# TUGAS A:
Tampilkan ulang baris-baris data di bawah tanpa perubahan apa pun, mulai dari baris yang memuat "Given: Click the" dan berakhir pada baris data terakhir. Jangan sertakan gambar dalam jawaban.

# TEKS BACAAN:
↓↓↓

Lain halnya dengan Pep Guardiola, ketika masih
melatih klub Barcelona, ia pernah berujar, ”Jika 5, 10, dan 15 tahun ke depan orang
masih ingat pada gaya permainan yang kami peragakan saat ini, itu sukses yang
sangat besar bagi kami.”
Sepakbola
adalah strategi, lapangan adalah medan pertempuran. Untuk memenangkan
pertandingan harus menerapkan strategi yang tepat. Jika lawan yang dihadapi
memiliki kualitas yang lebih baik, tentu tidak bisa bertanding secara frontal
terbuka. Mati konyol namanya. Maka dalam sepakbola kerap kita menjumpai ‘drama’,
berapa banyak tim kuat yang dihuni oleh para pemain bintang, dikalahkan oleh
tim ‘underdog’ atau tim yang tidak diunggulkan.
Piala
Eropa 1992, merupakan
turnamen yang dianggap mempunyai maha kejutan. Denmark tidak lolos babak
kualifikasi dan para pemainnya sudah pergi berlibur musim panas. Namun UEFA
memanggil mereka untuk berpartisipasi karena Yugoslavia yang dilanda perang
tidak bisa berpartisipasi. Dengan persiapan seadanya, tim Denmark ‘meledak’ seperti dinamit yang
menghancurkan lawan-lawannya. Mereka tampil bagus dan akhirnya juara setelah mengalahkan Jerman
di final.

↑↑↑

(Entri untuk menemukan teks dan elemen)

↓↓↓

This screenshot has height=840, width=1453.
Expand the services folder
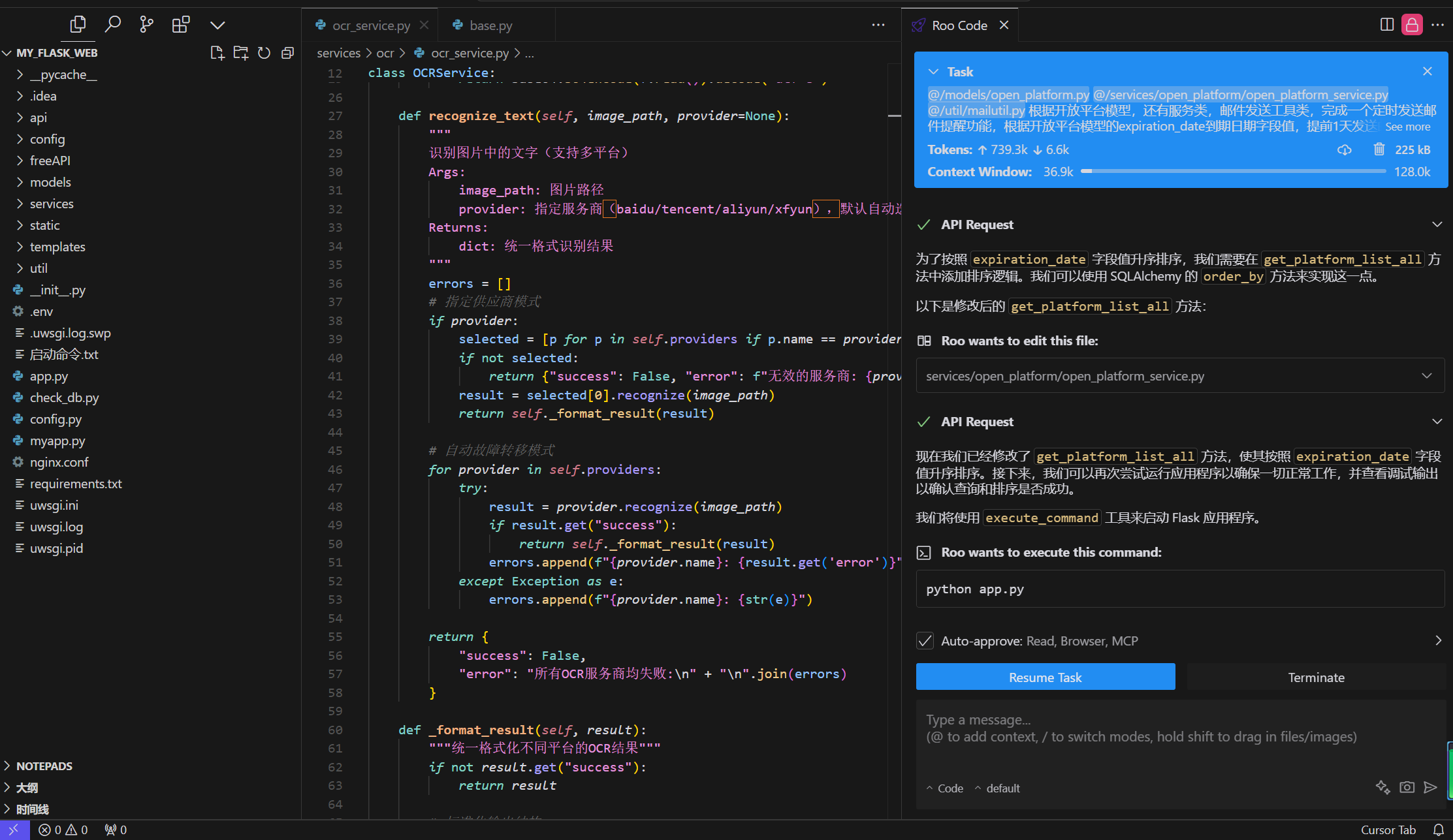(x=51, y=204)
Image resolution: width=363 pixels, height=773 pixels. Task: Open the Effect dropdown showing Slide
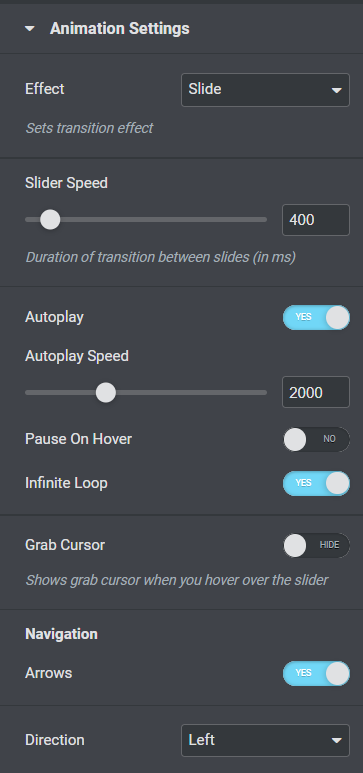tap(265, 90)
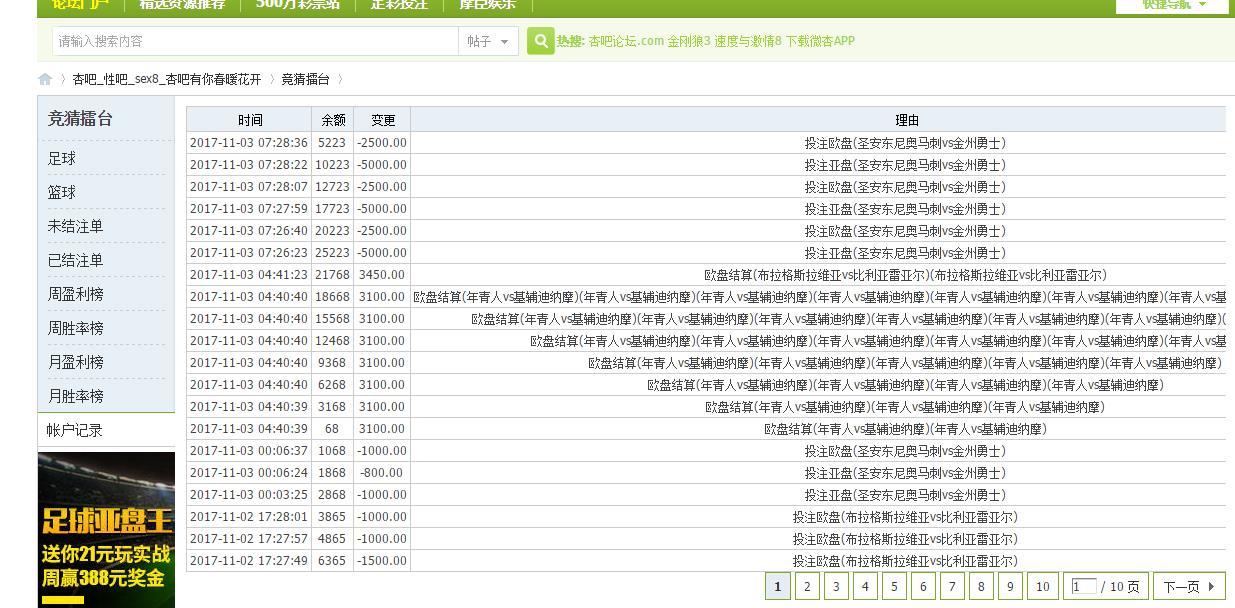Open the 帖子 search type dropdown

coord(489,41)
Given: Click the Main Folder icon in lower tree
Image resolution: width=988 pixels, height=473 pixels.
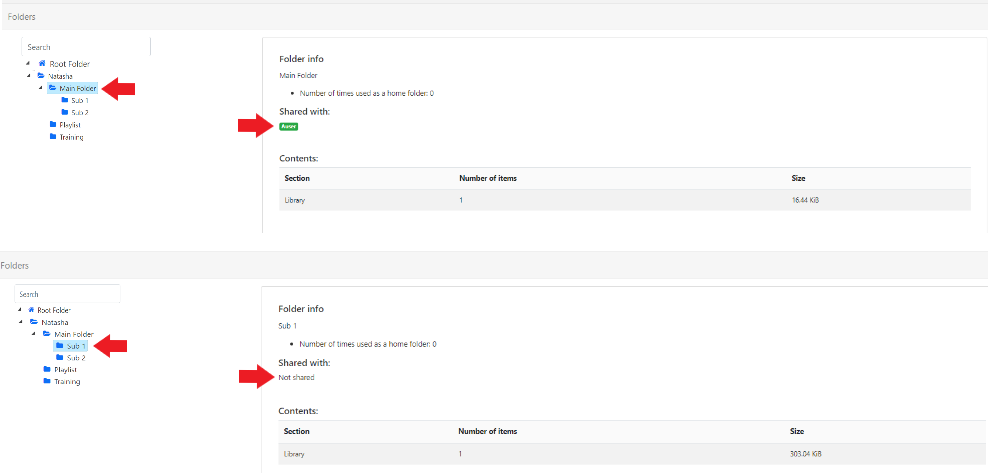Looking at the screenshot, I should 47,334.
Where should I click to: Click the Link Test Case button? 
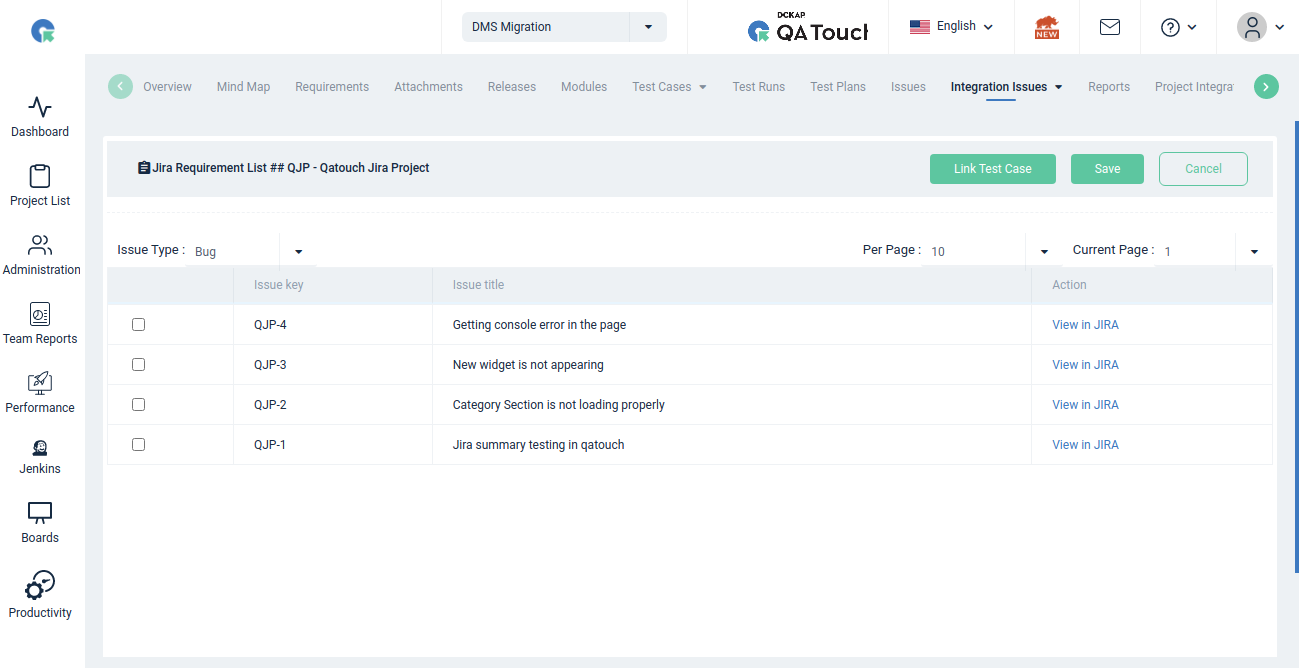pos(992,169)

↑↑↑

# TUGAS B:
Kembalikan salinan persis bagian teks tentang sepak bola di atas, mulai dari "Lain halnya dengan" dan berakhir pada "yang tidak diunggulkan.".

# JAWABAN TERTULIS A:
Given: Click the Main Folder icon in lower tree
Image resolution: width=988 pixels, height=473 pixels.
Looking at the screenshot, I should 47,334.
Where should I click to: Click the Link Test Case button? 
pos(992,169)

# JAWABAN TERTULIS B:
Lain halnya dengan Pep Guardiola, ketika masih
melatih klub Barcelona, ia pernah berujar, ”Jika 5, 10, dan 15 tahun ke depan orang
masih ingat pada gaya permainan yang kami peragakan saat ini, itu sukses yang
sangat besar bagi kami.”
Sepakbola
adalah strategi, lapangan adalah medan pertempuran. Untuk memenangkan
pertandingan harus menerapkan strategi yang tepat. Jika lawan yang dihadapi
memiliki kualitas yang lebih baik, tentu tidak bisa bertanding secara frontal
terbuka. Mati konyol namanya. Maka dalam sepakbola kerap kita menjumpai ‘drama’,
berapa banyak tim kuat yang dihuni oleh para pemain bintang, dikalahkan oleh
tim ‘underdog’ atau tim yang tidak diunggulkan.